There was a beacon at Mt. Hope, R. I. It probably signaled to a beacon on King’s Rocks, Swansea, which picturesque rocks are near to the Garrison House at Myles Bridge, and the Swansea church, founded in the spirit of liberty and learning by the famous John Myles, a learned exile from Wales, who came to Swansea, Mass., for religious liberty, bringing his church records from Swansea, Wales, with him. The old Hessian burying-ground is near the place. Here John Myles founded education in the spirit of the education of all. He made every house a schoolhouse by becoming a traveling teacher.

The King’s Rocks beacon communicated with Providence, and Providence probably with Boston.

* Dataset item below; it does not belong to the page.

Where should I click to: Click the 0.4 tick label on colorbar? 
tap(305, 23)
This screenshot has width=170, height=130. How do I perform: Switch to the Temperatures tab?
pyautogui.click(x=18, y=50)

In Boston was the beacon of beacons. Beacon Hill now bears its name. A book might be written in regard to this famous beacon. It stood on Sentry Hill, a tall mast overlooking city and harbor, not at first with a globe on the top and an eagle on the globe, as is represented on the monument. Sentry Hill was the highest of the hills of Trimountain. The golden dome of the State-house marks the place now.

The first beacon in Boston was erected here in 1635. It was an odd-looking object.

The general court of Massachusetts thus gave the order for the erection of the beacon:

“It is ordered that there shall be a beacon set on Sentry Hill, to give notice to the country of danger.”

The beacon had a peg ladder and a crane, on which was hung an iron pot.

This beacon seems to have remained for nearly one hundred and fifty years. It was the suggestion of beacons in many places, and these were the telegraph stations of the Revolutionary War. A history of the beacons would be a history of the war.

What a signal it made as it blazed in the heavens! What eyes were turned toward it in the nights of alarm of the Indian wars, and again in the strenuous times of the expedition against Louisburg, and in all the years of the great Revolution! A tar-barrel was placed on the beacon-mast in perilous times, and it flamed in the sky like a comet when the country was in danger.